During his working life he held the positions of imam, khatib and wa'iz. Also, Azapagić held important positions in the Islamic Community in Bosnia and Herzegovina. He was the principal of school of ruždija in Sarajevo, and then he was transferred to the same position in Tuzla, where he also held the position of qadi.

After the occupation of Bosnia and Herzegovina by Austria-Hungary in 1878, he was appointed mufti of Tuzla. After the establishment and opening of the Sharia School of Judges in 1887, he was transferred to Sarajevo and appointed as the first principal of this important religious and educational institution for Bosnian Muslims. He remained as principal and lecturer until 1893.

Mehmed Teufik ef. Azabagić held the position of Grand Mufti from 1893 to 1909. He was appointed on 25 October 1893, and the ceremonial handover of the menshura and enthronement took place on 20 November of the same year, at the Konak residence, after prayers in the Emperor's Mosque in Sarajevo.

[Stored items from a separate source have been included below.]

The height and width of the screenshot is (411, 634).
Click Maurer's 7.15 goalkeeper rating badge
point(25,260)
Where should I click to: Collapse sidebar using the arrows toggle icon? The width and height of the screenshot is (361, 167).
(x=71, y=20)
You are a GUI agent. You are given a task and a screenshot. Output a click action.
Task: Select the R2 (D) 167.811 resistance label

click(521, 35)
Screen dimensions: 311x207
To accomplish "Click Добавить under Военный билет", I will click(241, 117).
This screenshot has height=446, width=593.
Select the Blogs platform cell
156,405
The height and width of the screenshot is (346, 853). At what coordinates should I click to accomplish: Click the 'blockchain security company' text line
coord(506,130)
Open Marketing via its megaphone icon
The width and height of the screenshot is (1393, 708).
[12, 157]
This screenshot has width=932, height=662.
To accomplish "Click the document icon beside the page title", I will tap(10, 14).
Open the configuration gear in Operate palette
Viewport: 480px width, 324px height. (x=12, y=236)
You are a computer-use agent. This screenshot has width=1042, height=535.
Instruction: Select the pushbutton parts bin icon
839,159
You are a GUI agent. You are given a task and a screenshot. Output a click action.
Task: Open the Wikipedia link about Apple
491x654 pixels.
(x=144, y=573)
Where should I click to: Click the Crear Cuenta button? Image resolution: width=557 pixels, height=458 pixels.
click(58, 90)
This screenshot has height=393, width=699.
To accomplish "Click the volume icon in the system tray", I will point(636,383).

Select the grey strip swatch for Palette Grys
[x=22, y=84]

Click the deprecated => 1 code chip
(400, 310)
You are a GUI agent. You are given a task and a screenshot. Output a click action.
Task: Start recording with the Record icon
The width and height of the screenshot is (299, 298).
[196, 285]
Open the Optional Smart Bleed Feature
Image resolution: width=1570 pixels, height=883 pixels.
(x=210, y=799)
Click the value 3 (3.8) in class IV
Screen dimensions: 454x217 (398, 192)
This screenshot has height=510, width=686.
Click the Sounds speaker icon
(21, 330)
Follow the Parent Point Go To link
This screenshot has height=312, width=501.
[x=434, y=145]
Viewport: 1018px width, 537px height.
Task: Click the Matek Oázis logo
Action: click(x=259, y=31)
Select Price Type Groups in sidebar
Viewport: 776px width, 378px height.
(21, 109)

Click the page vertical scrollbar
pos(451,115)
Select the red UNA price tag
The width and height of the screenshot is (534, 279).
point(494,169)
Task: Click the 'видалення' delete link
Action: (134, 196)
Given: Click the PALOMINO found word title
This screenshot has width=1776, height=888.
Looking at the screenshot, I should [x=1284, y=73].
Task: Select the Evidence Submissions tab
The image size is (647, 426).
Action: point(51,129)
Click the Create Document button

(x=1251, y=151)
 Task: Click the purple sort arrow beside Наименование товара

It was a period of struggle for a better and fairer status of Bosnian Muslims. For their religious and religious-educational autonomy, which was led by Ali Fehmi ef. Džabić. By obtaining religious and religious-educational autonomy, the Bosnian Muslims prepared to adopt a new Statute and to elect a Grand Mufti according to it. Mehmed Teufik ef. Azabagić estimated that it would be best for him to retire, which he did in 1909. He lived the rest of his life in Tuzla.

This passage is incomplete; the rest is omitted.